◆ Work instruction
Write out, word for word, every line from the one containing "At what coordinates should I click to accomplish: Click the plus" through the final line of the records.

◆ Given records
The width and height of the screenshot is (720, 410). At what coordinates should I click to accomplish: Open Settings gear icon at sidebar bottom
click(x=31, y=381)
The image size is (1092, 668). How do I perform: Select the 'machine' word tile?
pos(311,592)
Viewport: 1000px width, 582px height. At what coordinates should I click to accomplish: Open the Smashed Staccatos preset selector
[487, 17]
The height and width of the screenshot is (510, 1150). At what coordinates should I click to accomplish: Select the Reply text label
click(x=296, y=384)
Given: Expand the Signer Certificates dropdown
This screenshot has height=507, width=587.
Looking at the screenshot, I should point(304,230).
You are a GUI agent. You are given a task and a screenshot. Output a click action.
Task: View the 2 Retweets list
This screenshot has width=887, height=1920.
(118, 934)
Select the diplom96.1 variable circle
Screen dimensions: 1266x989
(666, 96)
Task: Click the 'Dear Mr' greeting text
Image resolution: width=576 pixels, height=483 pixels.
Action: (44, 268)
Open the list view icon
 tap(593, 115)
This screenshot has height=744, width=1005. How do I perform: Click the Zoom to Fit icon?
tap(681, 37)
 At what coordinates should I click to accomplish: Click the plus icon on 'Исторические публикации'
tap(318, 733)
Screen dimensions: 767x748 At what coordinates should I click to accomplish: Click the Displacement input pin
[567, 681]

◆ Result
 At what coordinates should I click to accomplish: Click the plus icon on 'Исторические публикации'
tap(318, 733)
Screen dimensions: 767x748 At what coordinates should I click to accomplish: Click the Displacement input pin
[567, 681]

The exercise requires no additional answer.